▶ [Aim] Please return every one of the items below word for word, leaving out the pictures.

[START Data for this task]

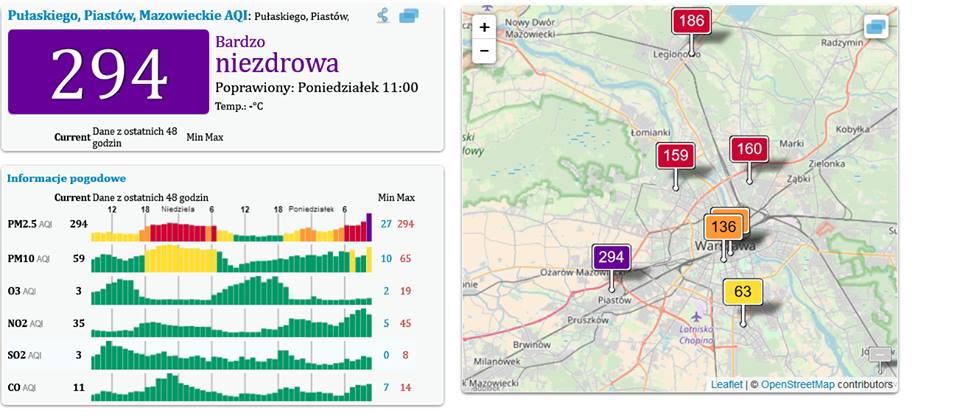Open the Leaflet attribution link
The height and width of the screenshot is (416, 960).
click(727, 384)
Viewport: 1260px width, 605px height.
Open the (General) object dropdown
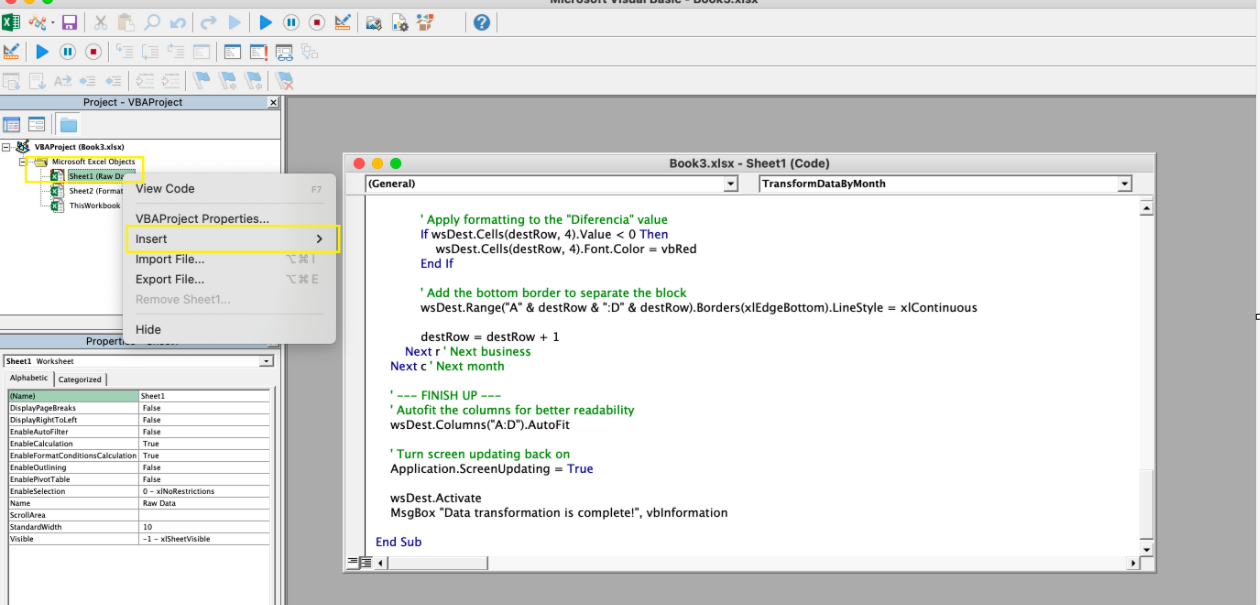click(551, 184)
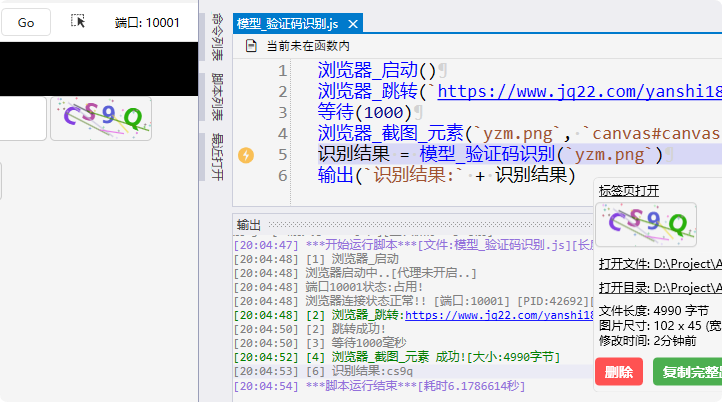Click the jq22.com URL in editor line 2
This screenshot has height=402, width=722.
[578, 92]
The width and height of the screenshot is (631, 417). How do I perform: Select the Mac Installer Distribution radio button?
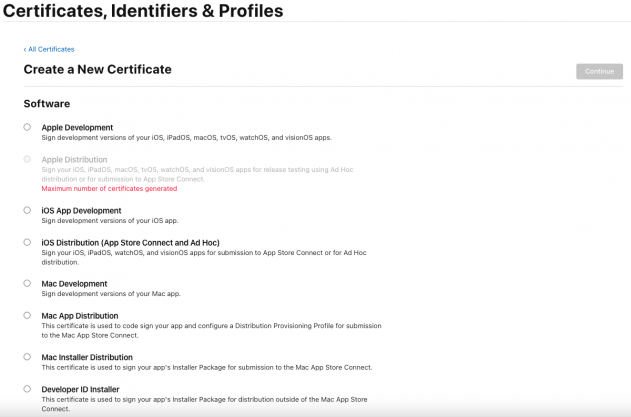pyautogui.click(x=28, y=356)
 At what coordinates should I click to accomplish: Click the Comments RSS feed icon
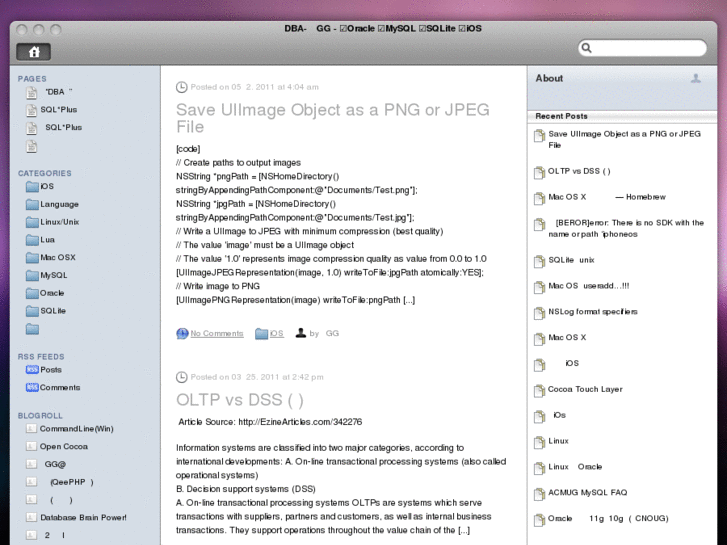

[END Data for this task]

▶ [The output]
Open the Leaflet attribution link
The height and width of the screenshot is (416, 960).
click(727, 384)
Viewport: 1260px width, 605px height.
Open the (General) object dropdown
click(551, 184)
Click the jq22.com URL in editor line 2
This screenshot has height=402, width=722.
[578, 92]
The width and height of the screenshot is (631, 417). How do I perform: Select the Mac Installer Distribution radio button?
pyautogui.click(x=28, y=356)
 At what coordinates should I click to accomplish: Click the Comments RSS feed icon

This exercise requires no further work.